Material shown:
--- START ---

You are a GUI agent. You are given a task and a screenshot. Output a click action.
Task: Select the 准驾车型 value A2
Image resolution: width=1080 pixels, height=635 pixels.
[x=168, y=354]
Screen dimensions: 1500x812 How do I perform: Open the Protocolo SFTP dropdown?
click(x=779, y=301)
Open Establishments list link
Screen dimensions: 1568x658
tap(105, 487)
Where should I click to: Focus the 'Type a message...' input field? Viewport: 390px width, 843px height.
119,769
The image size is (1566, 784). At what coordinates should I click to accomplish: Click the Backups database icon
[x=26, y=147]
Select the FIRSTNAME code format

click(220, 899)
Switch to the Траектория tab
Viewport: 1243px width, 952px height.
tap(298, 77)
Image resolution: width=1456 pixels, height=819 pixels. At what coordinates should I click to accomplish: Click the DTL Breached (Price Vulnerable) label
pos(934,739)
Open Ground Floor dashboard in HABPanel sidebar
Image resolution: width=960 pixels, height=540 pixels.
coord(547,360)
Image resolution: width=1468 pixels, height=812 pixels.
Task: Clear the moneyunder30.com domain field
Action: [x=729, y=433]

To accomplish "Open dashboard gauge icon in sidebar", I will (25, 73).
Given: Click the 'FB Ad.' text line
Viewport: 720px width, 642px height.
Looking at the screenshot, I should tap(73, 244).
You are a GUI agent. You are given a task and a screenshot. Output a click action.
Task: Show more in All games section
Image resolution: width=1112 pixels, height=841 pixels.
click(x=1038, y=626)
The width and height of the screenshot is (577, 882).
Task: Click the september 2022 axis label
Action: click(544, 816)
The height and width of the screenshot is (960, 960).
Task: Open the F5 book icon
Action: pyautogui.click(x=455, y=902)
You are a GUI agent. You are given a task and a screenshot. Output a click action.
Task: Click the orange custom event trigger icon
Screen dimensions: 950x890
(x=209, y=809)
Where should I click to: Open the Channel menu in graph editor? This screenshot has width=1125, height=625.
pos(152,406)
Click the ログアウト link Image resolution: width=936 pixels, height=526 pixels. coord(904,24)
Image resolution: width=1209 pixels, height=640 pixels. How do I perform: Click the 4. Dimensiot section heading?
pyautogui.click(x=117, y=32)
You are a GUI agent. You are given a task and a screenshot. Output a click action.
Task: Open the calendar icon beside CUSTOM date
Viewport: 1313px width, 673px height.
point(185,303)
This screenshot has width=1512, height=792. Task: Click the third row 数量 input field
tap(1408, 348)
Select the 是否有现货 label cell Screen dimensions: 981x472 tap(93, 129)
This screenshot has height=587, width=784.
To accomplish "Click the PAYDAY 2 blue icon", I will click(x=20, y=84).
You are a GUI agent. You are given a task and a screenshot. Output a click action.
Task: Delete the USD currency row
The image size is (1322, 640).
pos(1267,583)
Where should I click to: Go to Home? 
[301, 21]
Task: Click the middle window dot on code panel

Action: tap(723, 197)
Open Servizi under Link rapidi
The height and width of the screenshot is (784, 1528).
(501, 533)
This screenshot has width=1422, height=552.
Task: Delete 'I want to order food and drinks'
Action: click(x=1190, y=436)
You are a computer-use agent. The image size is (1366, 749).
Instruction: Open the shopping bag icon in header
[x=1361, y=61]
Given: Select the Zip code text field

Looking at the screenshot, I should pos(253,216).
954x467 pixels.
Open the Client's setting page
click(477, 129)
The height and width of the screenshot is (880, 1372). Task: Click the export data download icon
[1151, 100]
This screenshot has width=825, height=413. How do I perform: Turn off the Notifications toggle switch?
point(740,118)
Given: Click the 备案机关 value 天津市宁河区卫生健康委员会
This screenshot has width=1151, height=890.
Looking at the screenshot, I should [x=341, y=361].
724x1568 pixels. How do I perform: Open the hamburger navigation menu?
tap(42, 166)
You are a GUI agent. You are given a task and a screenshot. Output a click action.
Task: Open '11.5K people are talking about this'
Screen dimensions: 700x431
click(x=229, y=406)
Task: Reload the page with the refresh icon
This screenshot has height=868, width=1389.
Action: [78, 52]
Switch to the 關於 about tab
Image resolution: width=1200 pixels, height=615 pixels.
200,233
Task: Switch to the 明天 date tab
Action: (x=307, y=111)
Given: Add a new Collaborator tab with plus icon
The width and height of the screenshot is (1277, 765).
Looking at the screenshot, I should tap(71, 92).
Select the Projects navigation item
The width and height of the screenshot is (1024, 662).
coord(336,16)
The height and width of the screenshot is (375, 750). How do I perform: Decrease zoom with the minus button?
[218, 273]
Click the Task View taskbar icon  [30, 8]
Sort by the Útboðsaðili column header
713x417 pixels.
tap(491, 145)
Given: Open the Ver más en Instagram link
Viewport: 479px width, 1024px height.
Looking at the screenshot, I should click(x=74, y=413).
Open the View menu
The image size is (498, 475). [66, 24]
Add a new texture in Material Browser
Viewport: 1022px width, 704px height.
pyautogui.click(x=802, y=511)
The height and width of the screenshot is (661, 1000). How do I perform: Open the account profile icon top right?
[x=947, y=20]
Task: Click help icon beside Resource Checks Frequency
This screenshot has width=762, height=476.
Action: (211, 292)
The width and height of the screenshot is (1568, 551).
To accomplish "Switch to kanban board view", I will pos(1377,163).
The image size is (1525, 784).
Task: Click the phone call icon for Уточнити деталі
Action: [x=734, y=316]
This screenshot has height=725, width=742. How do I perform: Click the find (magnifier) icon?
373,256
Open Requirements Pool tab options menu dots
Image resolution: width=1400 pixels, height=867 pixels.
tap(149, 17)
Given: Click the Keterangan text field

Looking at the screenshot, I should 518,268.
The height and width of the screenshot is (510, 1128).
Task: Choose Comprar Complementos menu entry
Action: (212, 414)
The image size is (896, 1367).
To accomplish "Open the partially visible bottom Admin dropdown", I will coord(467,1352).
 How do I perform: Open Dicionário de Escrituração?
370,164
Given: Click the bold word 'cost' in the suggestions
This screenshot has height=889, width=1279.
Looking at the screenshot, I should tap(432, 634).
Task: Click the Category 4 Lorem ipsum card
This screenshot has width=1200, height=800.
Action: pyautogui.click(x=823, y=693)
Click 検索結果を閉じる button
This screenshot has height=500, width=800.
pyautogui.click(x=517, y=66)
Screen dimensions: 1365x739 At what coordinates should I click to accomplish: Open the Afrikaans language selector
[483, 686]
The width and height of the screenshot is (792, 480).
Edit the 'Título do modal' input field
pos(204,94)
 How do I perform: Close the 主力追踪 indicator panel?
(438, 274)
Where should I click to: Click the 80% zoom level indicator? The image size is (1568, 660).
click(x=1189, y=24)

--- END ---

Problem details: Output the listing above exactly as it appears.

Exercise answer:
You are a GUI agent. You are given a task and a screenshot. Output a click action.
Task: Select the 准驾车型 value A2
Image resolution: width=1080 pixels, height=635 pixels.
[x=168, y=354]
Screen dimensions: 1500x812 How do I perform: Open the Protocolo SFTP dropdown?
click(x=779, y=301)
Open Establishments list link
Screen dimensions: 1568x658
tap(105, 487)
Where should I click to: Focus the 'Type a message...' input field? Viewport: 390px width, 843px height.
119,769
The image size is (1566, 784). At what coordinates should I click to accomplish: Click the Backups database icon
[x=26, y=147]
Select the FIRSTNAME code format

click(220, 899)
Switch to the Траектория tab
Viewport: 1243px width, 952px height.
tap(298, 77)
Image resolution: width=1456 pixels, height=819 pixels. At what coordinates should I click to accomplish: Click the DTL Breached (Price Vulnerable) label
pos(934,739)
Open Ground Floor dashboard in HABPanel sidebar
Image resolution: width=960 pixels, height=540 pixels.
coord(547,360)
Image resolution: width=1468 pixels, height=812 pixels.
Task: Clear the moneyunder30.com domain field
Action: [x=729, y=433]

To accomplish "Open dashboard gauge icon in sidebar", I will (25, 73).
Given: Click the 'FB Ad.' text line
Viewport: 720px width, 642px height.
Looking at the screenshot, I should tap(73, 244).
You are a GUI agent. You are given a task and a screenshot. Output a click action.
Task: Show more in All games section
Image resolution: width=1112 pixels, height=841 pixels.
click(x=1038, y=626)
The width and height of the screenshot is (577, 882).
Task: Click the september 2022 axis label
Action: click(544, 816)
The height and width of the screenshot is (960, 960).
Task: Open the F5 book icon
Action: pyautogui.click(x=455, y=902)
You are a GUI agent. You are given a task and a screenshot. Output a click action.
Task: Click the orange custom event trigger icon
Screen dimensions: 950x890
(x=209, y=809)
Where should I click to: Open the Channel menu in graph editor? This screenshot has width=1125, height=625.
pos(152,406)
Click the ログアウト link Image resolution: width=936 pixels, height=526 pixels. coord(904,24)
Image resolution: width=1209 pixels, height=640 pixels. How do I perform: Click the 4. Dimensiot section heading?
pyautogui.click(x=117, y=32)
You are a GUI agent. You are given a task and a screenshot. Output a click action.
Task: Open the calendar icon beside CUSTOM date
Viewport: 1313px width, 673px height.
point(185,303)
This screenshot has width=1512, height=792. Task: Click the third row 数量 input field
tap(1408, 348)
Select the 是否有现货 label cell Screen dimensions: 981x472 tap(93, 129)
This screenshot has height=587, width=784.
To accomplish "Click the PAYDAY 2 blue icon", I will click(x=20, y=84).
You are a GUI agent. You are given a task and a screenshot. Output a click action.
Task: Delete the USD currency row
The image size is (1322, 640).
pos(1267,583)
Where should I click to: Go to Home? 
[301, 21]
Task: Click the middle window dot on code panel

Action: tap(723, 197)
Open Servizi under Link rapidi
The height and width of the screenshot is (784, 1528).
(501, 533)
This screenshot has width=1422, height=552.
Task: Delete 'I want to order food and drinks'
Action: click(x=1190, y=436)
You are a computer-use agent. The image size is (1366, 749).
Instruction: Open the shopping bag icon in header
[x=1361, y=61]
Given: Select the Zip code text field

Looking at the screenshot, I should pos(253,216).
954x467 pixels.
Open the Client's setting page
click(477, 129)
The height and width of the screenshot is (880, 1372). Task: Click the export data download icon
[1151, 100]
This screenshot has width=825, height=413. How do I perform: Turn off the Notifications toggle switch?
point(740,118)
Given: Click the 备案机关 value 天津市宁河区卫生健康委员会
This screenshot has width=1151, height=890.
Looking at the screenshot, I should [x=341, y=361].
724x1568 pixels. How do I perform: Open the hamburger navigation menu?
tap(42, 166)
You are a GUI agent. You are given a task and a screenshot. Output a click action.
Task: Open '11.5K people are talking about this'
Screen dimensions: 700x431
click(x=229, y=406)
Task: Reload the page with the refresh icon
This screenshot has height=868, width=1389.
Action: [78, 52]
Switch to the 關於 about tab
Image resolution: width=1200 pixels, height=615 pixels.
200,233
Task: Switch to the 明天 date tab
Action: (x=307, y=111)
Given: Add a new Collaborator tab with plus icon
The width and height of the screenshot is (1277, 765).
Looking at the screenshot, I should tap(71, 92).
Select the Projects navigation item
The width and height of the screenshot is (1024, 662).
coord(336,16)
The height and width of the screenshot is (375, 750). How do I perform: Decrease zoom with the minus button?
[218, 273]
Click the Task View taskbar icon  [30, 8]
Sort by the Útboðsaðili column header
713x417 pixels.
tap(491, 145)
Given: Open the Ver más en Instagram link
Viewport: 479px width, 1024px height.
Looking at the screenshot, I should click(x=74, y=413).
Open the View menu
The image size is (498, 475). [66, 24]
Add a new texture in Material Browser
Viewport: 1022px width, 704px height.
pyautogui.click(x=802, y=511)
The height and width of the screenshot is (661, 1000). How do I perform: Open the account profile icon top right?
[x=947, y=20]
Task: Click help icon beside Resource Checks Frequency
This screenshot has width=762, height=476.
Action: (211, 292)
The width and height of the screenshot is (1568, 551).
To accomplish "Switch to kanban board view", I will pos(1377,163).
The image size is (1525, 784).
Task: Click the phone call icon for Уточнити деталі
Action: [x=734, y=316]
This screenshot has height=725, width=742. How do I perform: Click the find (magnifier) icon?
373,256
Open Requirements Pool tab options menu dots
Image resolution: width=1400 pixels, height=867 pixels.
tap(149, 17)
Given: Click the Keterangan text field

Looking at the screenshot, I should 518,268.
The height and width of the screenshot is (510, 1128).
Task: Choose Comprar Complementos menu entry
Action: (212, 414)
The image size is (896, 1367).
To accomplish "Open the partially visible bottom Admin dropdown", I will coord(467,1352).
 How do I perform: Open Dicionário de Escrituração?
370,164
Given: Click the bold word 'cost' in the suggestions
This screenshot has height=889, width=1279.
Looking at the screenshot, I should tap(432, 634).
Task: Click the Category 4 Lorem ipsum card
This screenshot has width=1200, height=800.
Action: pyautogui.click(x=823, y=693)
Click 検索結果を閉じる button
This screenshot has height=500, width=800.
pyautogui.click(x=517, y=66)
Screen dimensions: 1365x739 At what coordinates should I click to accomplish: Open the Afrikaans language selector
[483, 686]
The width and height of the screenshot is (792, 480).
Edit the 'Título do modal' input field
pos(204,94)
 How do I perform: Close the 主力追踪 indicator panel?
(438, 274)
Where should I click to: Click the 80% zoom level indicator? The image size is (1568, 660).
click(x=1189, y=24)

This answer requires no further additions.